Manchester United‘s season got off to the worst possible start under Erik ten Hag. All the excitement of pre-season and a new manager evaporated as Old Trafford became a stage for Ten Hag’s worst nightmares.
Employed on a ticket of “proactive” (his word) pressing football, the exact opposite was on display until a rally that drew a farcical consolation but proved too late in the final 22 minutes.
Brighton simply gave the Dutchman an uncompromising welcome to the Premier League. Leandro Trossard, Danny Welbeck, and Pascal Gross were their stars in what was an impressive visit from Graham Potter’s men. At any moment it seemed like they would score so Ten Hag and his players have to rouse themselves for next weekend’s visit to Brentford before hosting Liverpool in the next home fixture.

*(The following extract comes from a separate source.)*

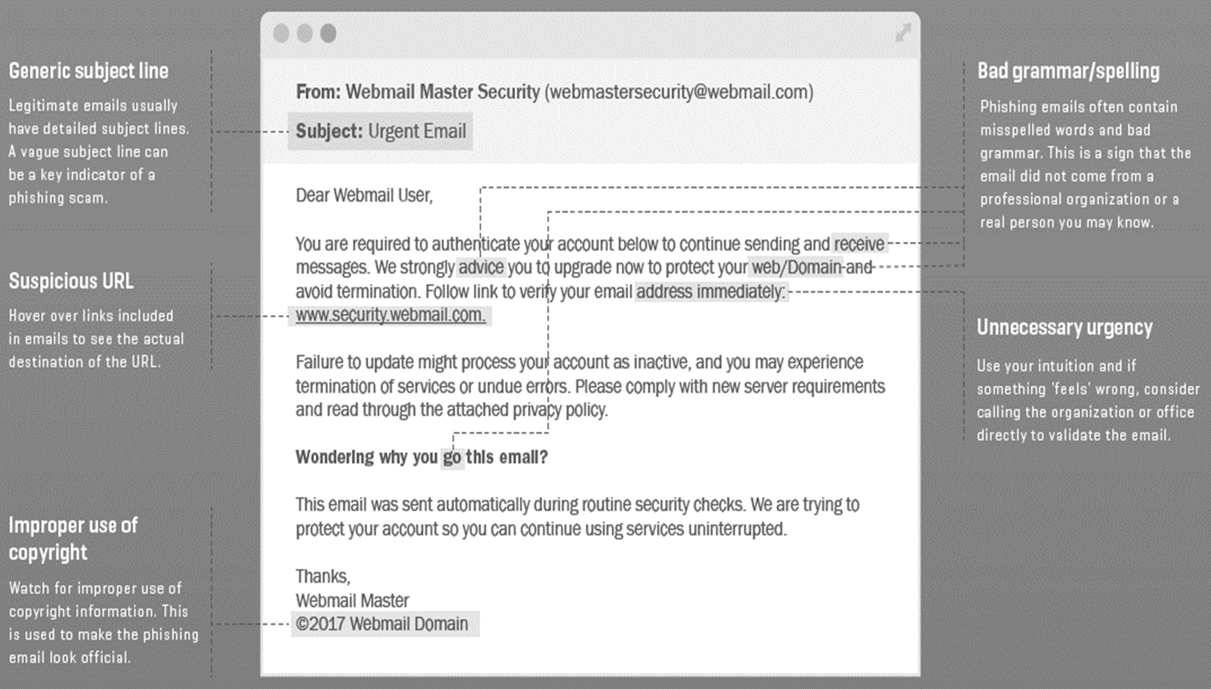Screen dimensions: 1211x689
Task: Click the Subject: Urgent Email line
Action: click(381, 131)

United might have registered as early as the sixth minute. Jadon Sancho moved inside and poked the ball to Scott McTominay who had taken up his right-wing berth. He found Bruno Fernandes but the No 8 blazed over from only yards out. Before this, 15 seconds in, Diogo Dalot had dithered, allowing Trossard to let fly. He hit the side-netting but moments after Fernandes’s miss the No 11 was gifted the ball in a similar area: again United escaped.

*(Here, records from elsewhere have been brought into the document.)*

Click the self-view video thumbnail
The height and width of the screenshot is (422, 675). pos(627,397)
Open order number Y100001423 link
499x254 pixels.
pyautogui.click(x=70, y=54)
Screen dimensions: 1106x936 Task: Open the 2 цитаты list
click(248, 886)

nightmare start as Gross fires Brighton to victory at Manchester United
Before this season opener, the latest protests from United supporters had caused the club shop to be closed as a crowd thronged the area in front of the superstore: this will have been noted by Avram Glazer, a co-owner making a rare visit and who watched on from the directors’ box. For his inaugural Premier League XI, Ten Hag solved the problem of Anthony Martial’s hamstring injury-enforced absence by selecting Christian Eriksen at No 9; the ploy did not work.

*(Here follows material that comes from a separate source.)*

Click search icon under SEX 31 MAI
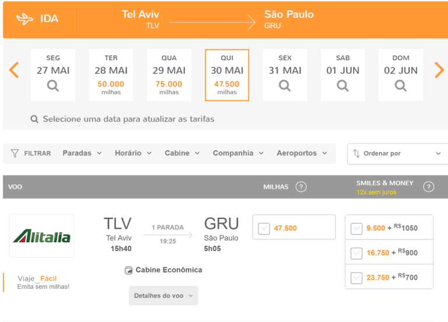This screenshot has width=448, height=322. coord(285,86)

Considering Ten Hag has drilled his charges to close down from day one, the lax marking will have infuriated: one Brighton attack had Trossard dallying in a crowded area before chipping the ball towards Moisés Caicedo with Lisandro Martínez, like Eriksen making his Premier League debut for United, half-asleep. When, later, Alexis MacAllister pulled the trigger, Eriksen did press but this opening occurred because Trossard was again allowed room down to cross.
He was instrumental in Brighton’s opening goal, which was also the result of United’s leakiness. The first blunder came from a McTominay surge when he collided with a Brighton sandwich. Trossard threaded the ball to the effervescent Welbeck, and when he tapped over a cross, Gross rolled in unnoticed. Ten Hag shakes his head, and Cristiano Ronaldo on the bench lifts his arms, either in mockery or encouragement.
But first, more heartbreak for those in red. Trossard supplied Caicedo from the left side of Brighton. He shrugged off a passive Eriksen, and the ball was swept upfield by Gross, Adam Lallana, and Solly March. Gross doubled his lead after David de Gea palmed out the latter shot.